STATED GOAL 1:
Quote the article on Florida's citrus industry word for word, everything from "Hard freezes." down to "Citrus Growers Association.".
STATED GOAL 2:
For each statement below, say yes or no as to whether the article on Florida's citrus industry supports it, and quote the deciding words: (a) Florida Southern College now has eight citrus production majors. (b) Dennis Broadaway is the general manager of Florida Citrus Mutual. (c) The University of Florida conferred more horticulture science degrees in 2005 than at the start of the decade.

EXTRACT:
TAMPA TRIBUNE

December 28, 2006

 

Name The Surprise Threat To Florida's Citrus Industry

 

LAKELAND - Florida's citrus growers live under siege.

 

For more than a century, farmers of the state's trademark crop thought they had fought it all:

Developers with big bags of cash.

Migrant labor shortages.

Brazilian competition.

Hard freezes.

Hurricanes.

Canker.

"It's part of the business. It's what we in agriculture are all about," said Dennis Broadaway, general manager of the Haines City Citrus Growers Association.

 

But this industry used to fighting for its livelihood didn't expect its latest battle - one it can't win with pesticides, researchers or old-school sweat and tears.

 

Today, Florida's citrus industry faces a dire management-level labor shortage. The crop of college-educated scientists able to care for a complex and rapidly changing industry is disappearing as quickly as the groves that once dotted the state's landscape.

 

The number of citrus production majors at Florida Southern College in Lakeland is down to eight, less than a third of what it was five years ago. The University of Florida, like similar large agricultural programs, handed out 78 percent fewer horticulture science degrees in 2005 than it conferred at the start of the decade.

 

Those now running the packing houses and production lines - managers retiring in about a decade - are worried. Skilled leaders to help Florida maintain its place in the competitive global citrus market may not be around to take the mantle.

 

"It's on the forefront of our minds," said Broadaway, a board member of Florida Citrus Mutual, the Lakeland-based trade association. "I personally see a big void coming up in the next 10 years."

 

Students Getting Scared Away

Farming has been in Norman Todd's blood all his life. The LaBelle citrus man who never wandered far from farming is hiring managers preparing for a new citrus industry, one with an increasing presence of large corporate groves and a handful of mom-and-pop operations.

PROVIDED DATA:
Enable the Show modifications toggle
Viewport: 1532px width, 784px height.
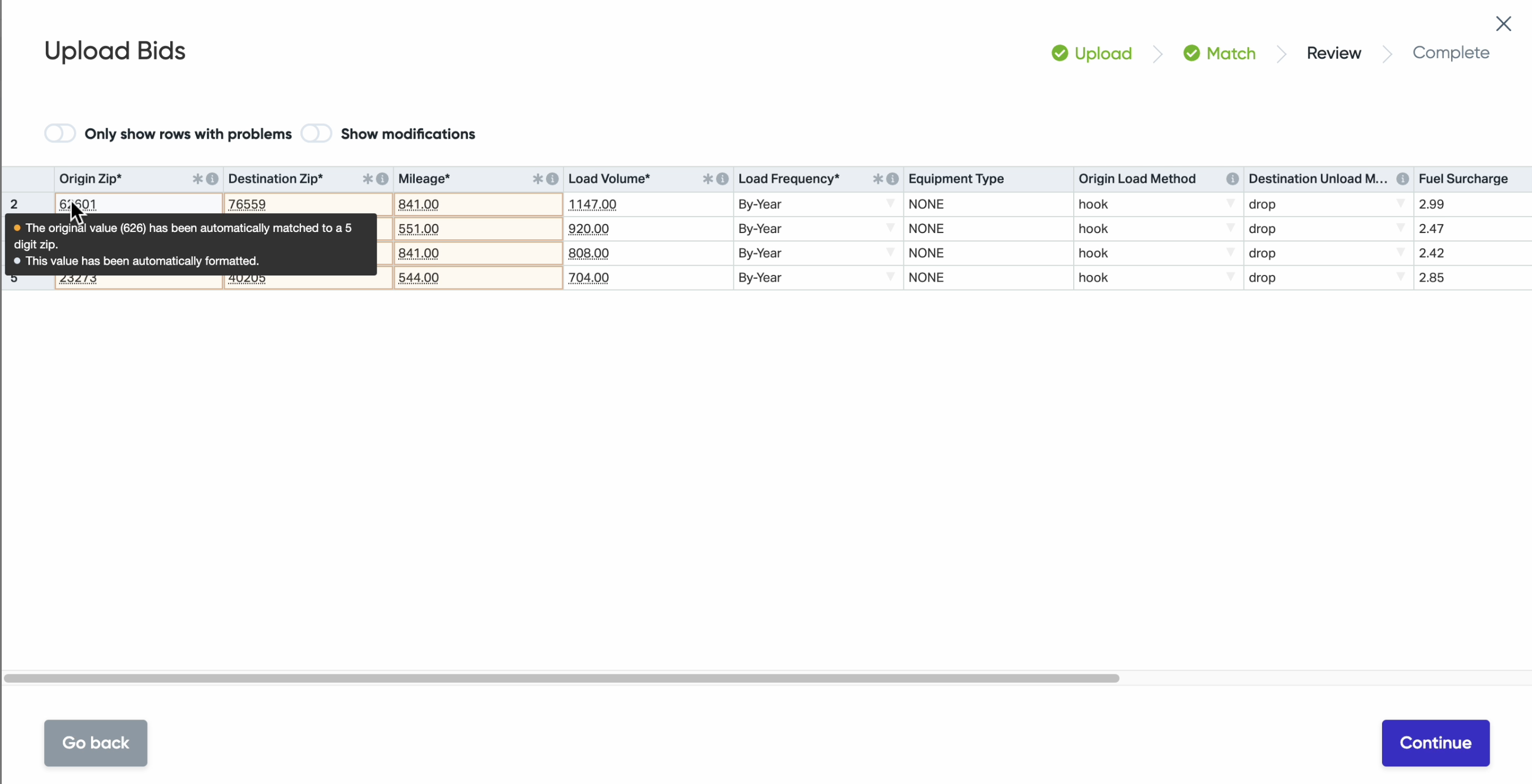coord(316,133)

FULL SOLUTION 1:
Hard freezes.

Hurricanes.

Canker.

"It's part of the business. It's what we in agriculture are all about," said Dennis Broadaway, general manager of the Haines City Citrus Growers Association.

FULL SOLUTION 2:
(a) Yes: "The number of citrus production majors at Florida Southern College in Lakeland is down to eight"
(b) No: "general manager of the Haines City Citrus Growers Association" and "a board member of Florida Citrus Mutual"
(c) No: "handed out 78 percent fewer horticulture science degrees in 2005 than it conferred at the start of the decade"